Three areas deserve further exploration with this population to inform clinical interventions. First, specifically which emotional symptoms are the most salient in this relationship? For example, within depression, is it irritability or a sense of worthlessness associated with relapse? Although we measured the BDI and BAI multiple times postpartum, we did not have a large enough sample size to examine which symptoms, or cluster of symptoms, were associated with postpartum relapse. A postpartum stressors scale is needed to assess the prominence and effects of specific stressors. Second, what are women's emotional coping processes? Qualitative descriptions of relapse episodes suggested that these women might struggle with affect regulation.
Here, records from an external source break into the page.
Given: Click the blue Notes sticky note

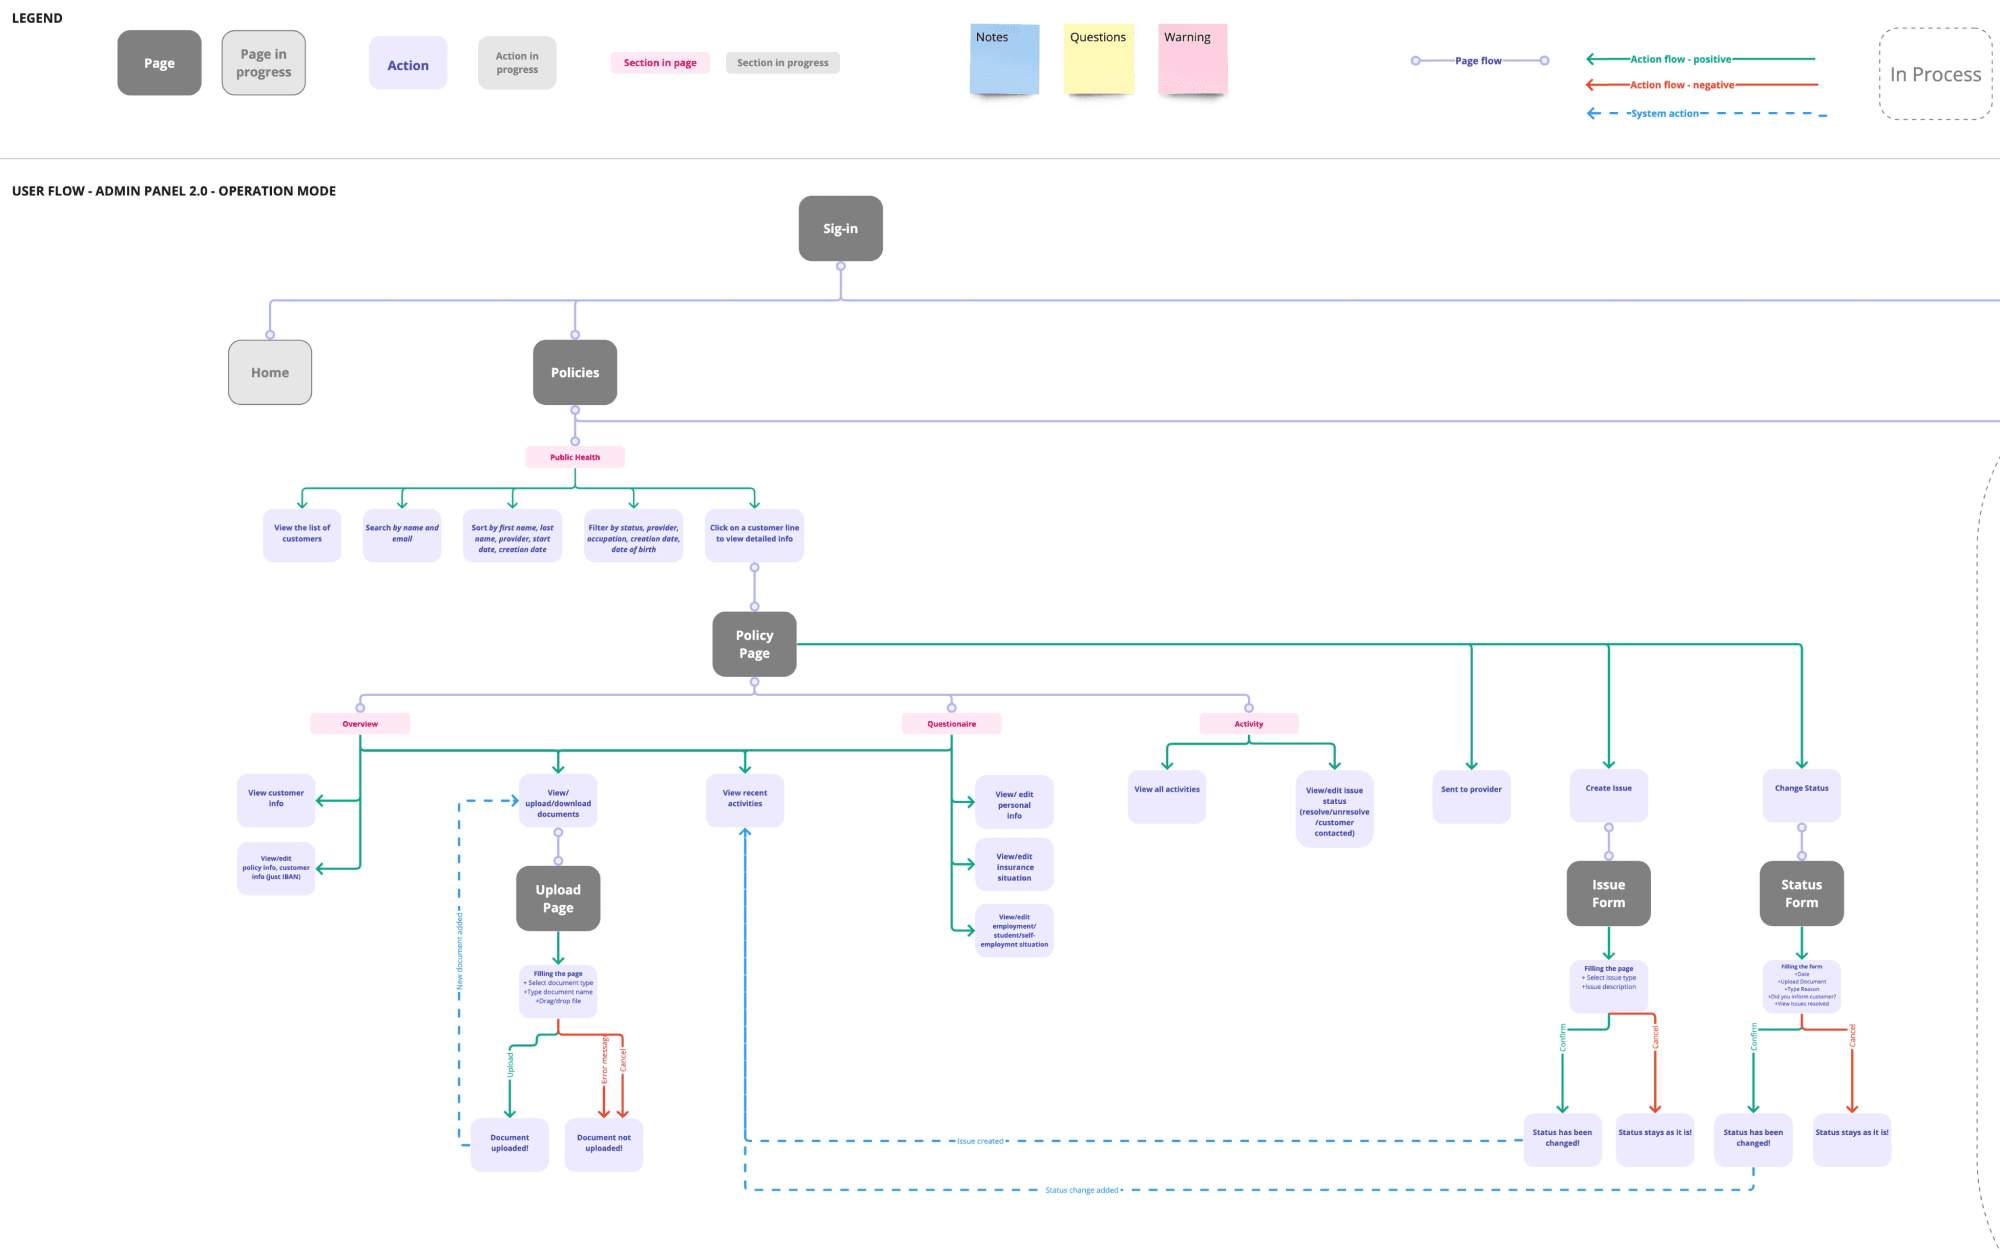Looking at the screenshot, I should 1004,62.
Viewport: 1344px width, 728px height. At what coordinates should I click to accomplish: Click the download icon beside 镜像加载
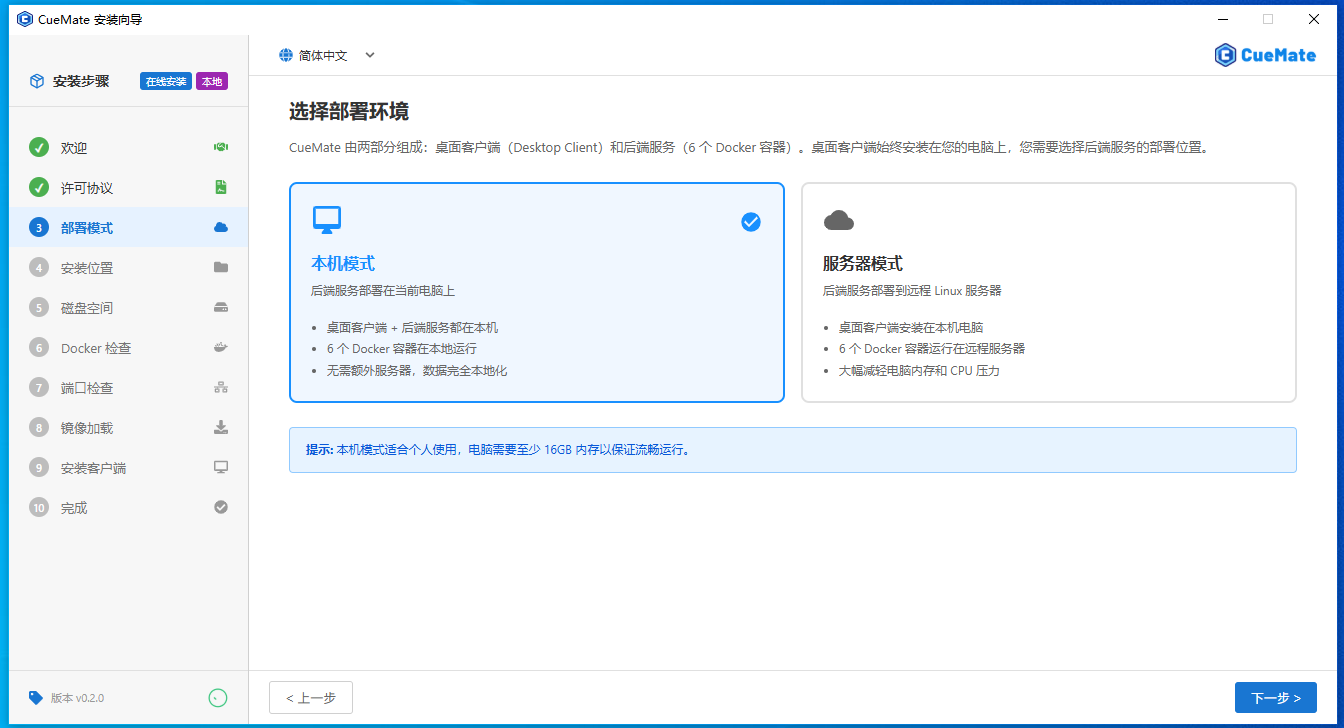[x=221, y=428]
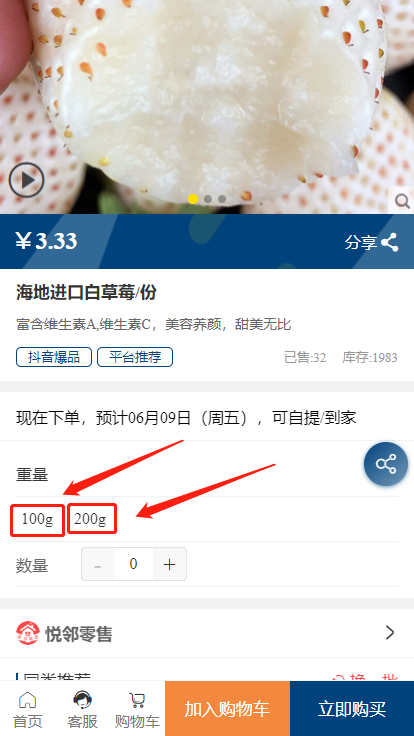414x736 pixels.
Task: Click the 抖音爆品 tag
Action: tap(54, 357)
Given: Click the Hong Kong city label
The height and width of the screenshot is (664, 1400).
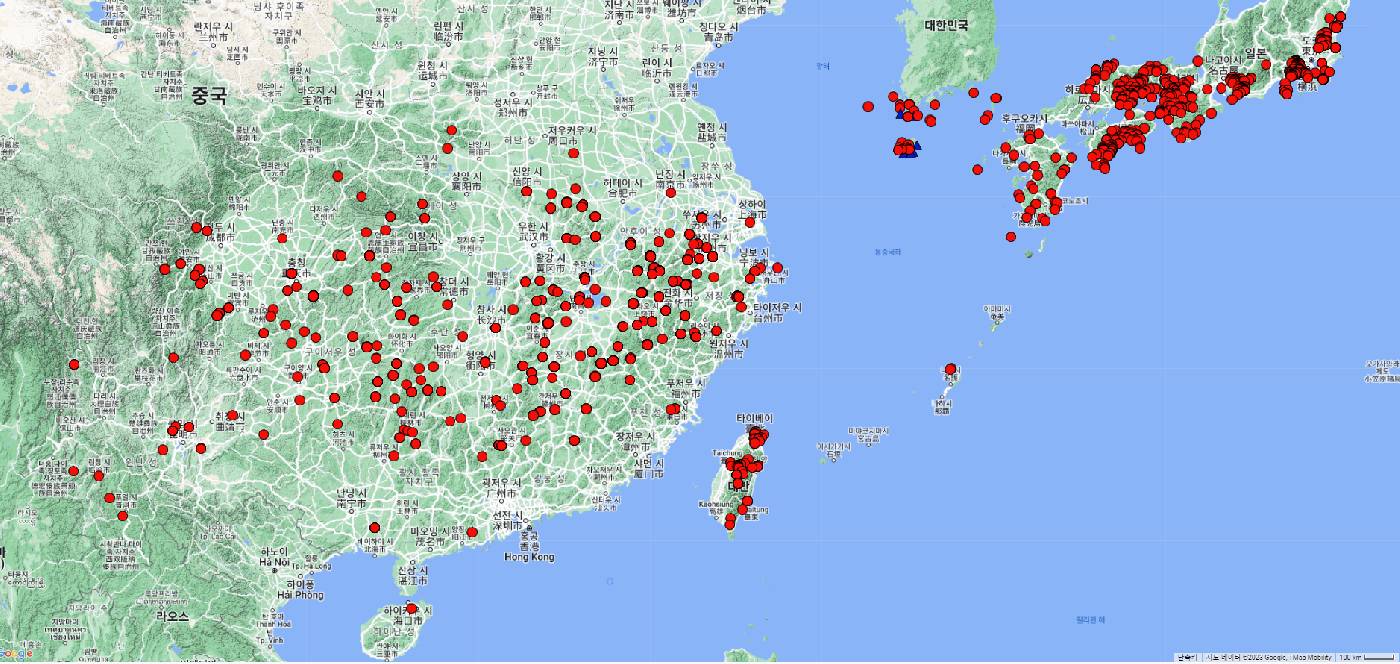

They did not seem to know how to cope with negative feelings, so they reverted to smoking. Third, what is the relationship between emotions and other relapse risk factors? For example, are women more vulnerable to depressive symptoms when they are particularly sleepy?
In summary, the present study found that a composite of depressive, anxiety, and stress symptoms in the 24 weeks following delivery was associated with postpartum smoking among women who quit smoking during pregnancy. Larger, in-depth studies are needed to elucidate these associations and target risk factors to prevent postpartum relapse to smoking.